Can you repeat the material, starting with the line that contains "The width and height of the screenshot is (1480, 775)." and going on through the line that contains "tap(153, 86)", swapping "dropdown" for "menu" and leaving everything else unchanged?

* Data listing
"""

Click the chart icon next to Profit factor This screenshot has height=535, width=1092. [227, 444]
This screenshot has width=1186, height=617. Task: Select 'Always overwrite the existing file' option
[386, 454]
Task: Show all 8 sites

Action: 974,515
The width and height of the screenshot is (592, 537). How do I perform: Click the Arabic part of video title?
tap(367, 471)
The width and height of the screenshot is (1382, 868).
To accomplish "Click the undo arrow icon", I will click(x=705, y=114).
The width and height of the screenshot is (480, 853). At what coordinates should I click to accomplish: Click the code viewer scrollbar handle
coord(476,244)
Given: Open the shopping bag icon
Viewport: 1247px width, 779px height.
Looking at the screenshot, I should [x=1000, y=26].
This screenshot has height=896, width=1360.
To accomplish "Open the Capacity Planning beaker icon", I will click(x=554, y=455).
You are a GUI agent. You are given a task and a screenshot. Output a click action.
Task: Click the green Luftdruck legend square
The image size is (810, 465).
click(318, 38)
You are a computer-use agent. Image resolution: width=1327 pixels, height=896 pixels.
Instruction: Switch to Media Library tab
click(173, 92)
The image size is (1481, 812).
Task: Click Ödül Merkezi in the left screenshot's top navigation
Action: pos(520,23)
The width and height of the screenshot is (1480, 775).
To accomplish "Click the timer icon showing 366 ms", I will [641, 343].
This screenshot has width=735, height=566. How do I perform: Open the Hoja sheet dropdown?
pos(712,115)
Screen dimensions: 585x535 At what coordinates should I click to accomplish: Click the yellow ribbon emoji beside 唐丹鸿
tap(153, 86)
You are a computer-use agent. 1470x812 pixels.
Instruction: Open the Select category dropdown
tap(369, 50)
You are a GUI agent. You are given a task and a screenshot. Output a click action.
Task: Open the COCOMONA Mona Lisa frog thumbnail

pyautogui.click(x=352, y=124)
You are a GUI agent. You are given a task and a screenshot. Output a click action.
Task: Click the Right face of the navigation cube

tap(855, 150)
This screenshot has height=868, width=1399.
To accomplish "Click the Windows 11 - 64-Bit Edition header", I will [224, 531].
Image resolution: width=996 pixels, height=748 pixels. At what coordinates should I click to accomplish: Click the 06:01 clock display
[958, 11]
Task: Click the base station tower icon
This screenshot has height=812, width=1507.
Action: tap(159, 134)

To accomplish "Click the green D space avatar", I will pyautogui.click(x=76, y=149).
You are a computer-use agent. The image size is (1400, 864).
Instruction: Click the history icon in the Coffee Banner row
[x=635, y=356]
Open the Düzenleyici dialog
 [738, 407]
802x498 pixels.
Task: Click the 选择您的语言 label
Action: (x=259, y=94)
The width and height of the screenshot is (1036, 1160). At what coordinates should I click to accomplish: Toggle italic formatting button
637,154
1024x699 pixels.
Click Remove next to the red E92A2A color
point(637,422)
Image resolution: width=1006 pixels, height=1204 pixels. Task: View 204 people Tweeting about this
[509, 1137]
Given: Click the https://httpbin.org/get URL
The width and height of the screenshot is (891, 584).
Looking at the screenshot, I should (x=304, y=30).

"""

* Exercise answer
The width and height of the screenshot is (1480, 775).
To accomplish "Click the timer icon showing 366 ms", I will [641, 343].
This screenshot has width=735, height=566. How do I perform: Open the Hoja sheet menu?
pos(712,115)
Screen dimensions: 585x535 At what coordinates should I click to accomplish: Click the yellow ribbon emoji beside 唐丹鸿
tap(153, 86)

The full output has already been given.